La base de las preparaciones era de la cocina española, exuberante y propia de climas templados. Animales domesticados como vacas, cerdos, gallinas, carneros y otros; simientes de variados cultivos procedentes de muchas regiones del mundo y que ancestralmente habían penetrado la alimentación peninsular: arroz, caña de azúcar, trigo, hortalizas, frutas, vegetales variados; productos manufacturados como los turrones, el aceite o el vino e incluso, algunos propios del continente americano que en una constante de ida y vuelta fueron hacia allá, para después venir a la tierra cubana a través de su implantación en la Península (el tomate, la papa y el cacao son ejemplos evidentes); fueron los referentes importantes.

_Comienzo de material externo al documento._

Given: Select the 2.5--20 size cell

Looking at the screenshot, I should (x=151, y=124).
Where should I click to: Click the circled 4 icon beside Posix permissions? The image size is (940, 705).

Si queremos particularizar las influencias puntuales de la cultura española en la cotidianidad cubana de los primeros siglos y aun de los actuales, no podemos olvidar los sopones como el caldo gallego o la sopa de vigilia, las frituras y fritangas de todo tipo, el “aplatanamiento” de los buñuelos transmutados por la incorporación de la yuca, las butifarras y longanizas voceadas por las negras vendedoras, los embutidos preparados con la carne de cerdo que hacían el deleite de habitantes del país y marinos de la flota, los potajes que ahora se criollizaban con los frijoles negros o colorados, la olla española convertida en ajiaco, las garbanzadas hispánicas que asumían ingredientes indígenas, la paella, que derivaba en arroces amarillos con pollo o con maíz, o la incorporación al patio inmediato de los poblados recién fundados, de costumbres tradicionales de ultramar, donde se hacían presentes hortalizas y frutas como lechuga y uvas.

COCIDO DE GARBANZOS
500 gramos de garbanzos
1 hueso de jamón con alguna carne
1 chorizo
100 gramos de tocineta
1 cebolla mediana
1 pimiento
50 gramos de col
3 dientes de ajo
Sal pimentada al gusto
¼ cucharadita de páprika
Después de limpiarlos, remoje los garbanzos que va a preparar. Al día siguiente, escúrralos y póngalos a hervir en agua nueva con un hueso y pedazos de jamón crudo, chorizo y tocineta. Corte y agregue cebolla, pimiento pelado en trozos, col en hojas, ajo machacado, sal pimentada y páprika al gusto. Cuando todo esté blando, extraiga los garbanzos y el resto de los componentes, y monte una fuente a discreción adornada convenientemente. Con el caldo, haga una sopa de fideos y sírvala aparte.
Sepa que:
En nuestro medio, Mesa Sueca significa una variada oferta de platos fríos y calientes, desde entrantes hasta platos fuertes y bebidas refrescantes, puestas en exhibición para los comensales de un restaurante, de tal manera que ellos mismos dispongan lo que van a consumir. Esta modalidad de servicio se conoce también como Mesa Buffet.